Trecho citado:
━━━
Há cerca de dez dias fiz uma viagem a Salvador, onde permaneci por duas semanas, hospedado num apart-hotel na Barra, onde . observei que, em vários aspectos, os problemas de três anos atrás se multiplicaram. Estado e município travam uma briga surda visando às eleições do próximo ano.

De um lado da cidade, mais precisamente na Avenida Paralela, o governador Rui Costa acelera o carro-chefe de sua administração, o metrô, que deve chegar ao final deste ano até o Aeroporto 2 de Julho. No outro extremo da cidade, erguem-se  – as obras tiveram início em novembro – os gigantescos camarotes (o maior deles, em Ondina, dificulta o acesso dos banhistas à praia), com as bênçãos do prefeito ACM Neto. Tanto na Paralela quanto na Avenida Oceânica (trecho Ondina-Barra), as obras pioram o mau humor de motoristas, moradores e comerciantes.

Ao sobrevoar Salvador o viajante não pode deixar de notar a enorme concentração de favelas horizontais, cujas casas, muitas delas com “puxadinhos” e lajes, não seguem a um ordenamento. Esses verdadeiros “formigueiros humanos” ocupam quase toda a região norte, estendendo-se pelo Subúrbio e pelos municípios de Lauro de Freitas e Simões Filho. A favelização da capital baiana foi comprovada pelo IBGE, após o Censo de 2010. Foram encontradas 931.662 pessoas morando em Aglomerados Subnormais (AS), o que corresponde a 26% dos habitantes (segunda posição em números percentuais, abaixo de Belém).

Essa parte de Salvador, com uma enorme desigualdade econômica e social com os bairros da zona sul, expõe a ausência do poder público – os políticos só aparecem nos períodos eleitorais – é orientada por falsos líderes evangélicos e a conviver com o submundo do crime, que controla o funcionamento do comércio,  das escolas e dos postos de saúde,além do tráfego de ônibus e caminhões de entrega.

A Bahia está em primeiro lugar em número de beneficiários do Bolsa Família, segundo a Secretaria de Renda e Cidadania do Ministério do Desenvolvimento Social e Combate à Fome. São 1.783.728 famílias, que recebem uma ajuda média mensal de R$ 167,43. Entre os 5.570 municípios brasileiros, Salvador é o quarto colocado, abaixo de São Paulo, Rio de Janeiro e Fortaleza. As 175.531 famílias soteropolitanas cadastradas recebem uma média mensal de R$ 149,10. A economia dos bairros periféricos da capital gira em função do programa social criado em 2004.
━━━
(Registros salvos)

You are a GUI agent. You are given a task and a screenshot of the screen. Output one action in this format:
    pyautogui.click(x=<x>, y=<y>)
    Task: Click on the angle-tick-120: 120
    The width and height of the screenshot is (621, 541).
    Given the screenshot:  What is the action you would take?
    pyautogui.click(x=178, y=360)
━━━
Tarefas a realizar:
1. Reproduza, do texto sobre Salvador, o trecho que vai de "Há cerca de" até "do próximo ano.".
2. Dê continuidade ao texto sobre Salvador a partir da última frase apresentada.

Resultados do exercício:
1.
Há cerca de dez dias fiz uma viagem a Salvador, onde permaneci por duas semanas, hospedado num apart-hotel na Barra, onde . observei que, em vários aspectos, os problemas de três anos atrás se multiplicaram. Estado e município travam uma briga surda visando às eleições do próximo ano.

2.
Uma visita à igreja do Bonfim faz parte do roteiro turístico de Salvador. Para chegar à Colina Sagrada o visitante tem que, invariavelmente, de passar diante do hospital que faz parte das Obras Sociais de Irmã Dulce (OSID), onde, diariamente – muitos chegam na véspera – centenas de pessoas, sob um sol inclemente, aguardam por uma consulta médica. Aquelas filas ofendem a dignidade humana e revelam ao turista a quanto  anda a saúde pública em Salvador. A poucos metros dali, a prefeitura construiu uma praça em homenagem à religiosa, beatificada pelo papa Francisco. Tenho certeza que ela ficaria muito mais satisfeita se o espaço fosse utilizado para receber os seus pobres e doentes.

A praia sempre foi a principal opção de lazer do morador de Salvador. O que ele gastava com a família nos fins de semana cabia no seu orçamento doméstico. Mas, há alguns anos, os preços de refrigerantes, água mineral, cerveja e “churrasquinho de gato” se tornaram proibitivos. O banhista está pagando por cadeiras e “sombreros”. Vai chegar o dia que será cobrada uma taxa por um simples mergulho. Hoje, a caixa de isopor faz parte da bagagem que o banhista leva de casa.

Concluindo esse meu “passeio” por Salvador, regresso a Vitória da Conquista com a certeza de que o custo de vida na capital é bem mais alto em comparação com o daqui. No confronto dos preços a exceção fica por conta do transporte público.